20. It is trite to say that while exercising power of judicial review, the superior courts should not readily accept the charge of malus animus laid against the State and its functionaries. The burden to prove the charge of malafides is always on the person who moves the Court for invalidation of the action of the State and/or its agencies and instrumentalities on the ground that the same is vitiated due to malafides and the courts should resist the temptation of drawing dubious inferences of malafides or bad faith on the basis of vague and bald allegations or inchoate pleadings. In such cases, wisdom would demand that the Court should insist upon furnishing of some tangible evidence by the petitioner in support of his/her allegations. It must always be remembered that in a democratic polity like ours, the functions of the Government are carried out by different individuals at different levels. The issues and policy matters which are required to be decided by the Government are dealt with by several functionaries some of whom may record notings on the files favouring a particular person or group of persons. 26
Someone may suggest a particular line of action, which may not be conducive to public interest and others may suggest adoption of a different mode in larger public interest. However, the final decision is required to be taken by the designated authority keeping in view the larger public interest. The notings recorded in the files cannot be made basis for recording a finding that the ultimate decision taken by the Government is tainted by malafides or is influenced by extraneous considerations. The Court is duty bound to carefully take note of the same. In this context, reference can usefully be made to the decision of the Constitution Bench in E.P. Royappa v. State of Tamil Nadu (1974) 4 SCC 3. In that case, the petitioner, who was, at one time holding the post of Chief Secretary of the State, questioned the decision of the Government to post him as an Officer-on-Special Duty. One of the grounds on which he attacked the decision of the Government was that the Chief Minister of the State, Shri K. Karunanidhi was ill- disposed against him. While dealing with the question whether the transfer and posting of the petitioner was vitiated due to malafides, Bhagwati, J. speaking for self and Y.V. Chandrachud and V.R. Krishna Iyer, JJ., observed:
"Now, when we examine this contention we must bear in mind two important considerations. In the first place, we must make it clear, despite a very strenuous argument to the contrary, that we are not called upon to investigate into acts of maladministration by the political Government headed by the 27
second respondent. It is not within our province to embark on a far-flung inquiry into acts of commission and omission charged against the second respondent in the administration of the affairs of Tamil Nadu. That is not the scope of the inquiry before us and we must decline to enter upon any such inquiry. It is one thing to say that the second respondent was guilty of misrule and another to say that he had malus animus against the petitioner which was the operative cause of the displacement of the petitioner from the post of Chief Secretary. We are concerned only with the latter limited issue, not with the former popular issue. We cannot permit the petitioner to side track the issue and escape the burden of establishing hostility and malus animus on the part of the second respondent by diverting our attention to incidents of suspicious exercise of executive power. That would be nothing short of drawing a red herring across the trail. The only question before us is whether the action taken by the respondents includes any component of mala fides; whether hostility and malus animus against the petitioner were the operational cause of the transfer of the petitioner from the post of Chief Secretary.

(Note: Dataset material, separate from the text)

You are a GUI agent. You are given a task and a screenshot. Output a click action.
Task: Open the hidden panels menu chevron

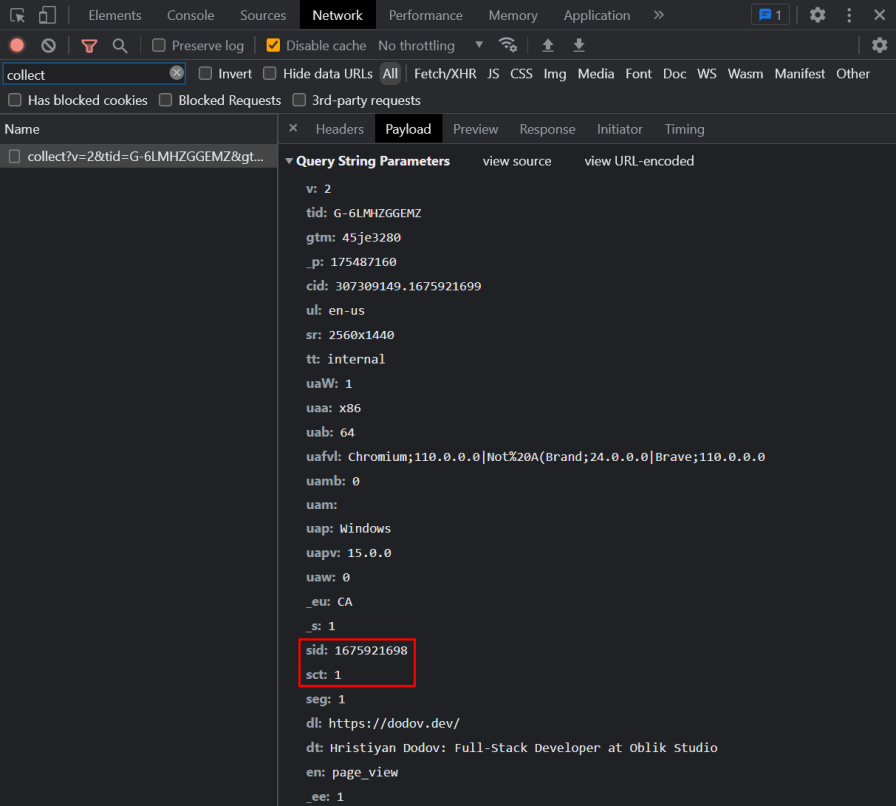(x=658, y=15)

Secondly, we must not also overlook that the burden of establishing mala fides is very heavy on the person who alleges it. The allegations of mala fides are often more easily made than proved, and the very seriousness of such allegations demands proof of a high order of credibility. Here the petitioner, who was himself once the Chief Secretary, has flung a series of charges of oblique conduct against the Chief Minister. That is in itself a rather extraordinary and unusual occurrence and if these charges are true, they are bound to shake the confidence of the people in the political custodians of power in the State, and therefore, the anxiety of the Court should be all the greater to insist on a high degree of proof. In this context it may be noted that top administrators are often required to do acts which affect others adversely but which are necessary in the execution of their duties. These acts may lend themselves to misconstruction and suspicion as to the bona fides of their author when the full facts and surrounding circumstances are not known. The Court would, therefore, be slow to draw dubious inferences from incomplete facts placed before it by a party, particularly when the imputations are grave and they are made against the holder of an office which has a high responsibility in the administration. Such is the judicial perspective in evaluating charge of unworthy conduct against ministers and other high authorities, not because of any special status which they are supposed to enjoy, nor because they are highly placed in social life or administrative set up--these considerations are wholly irrelevant in judicial approach--but 28
because otherwise, functioning effectively would become difficult in a democracy."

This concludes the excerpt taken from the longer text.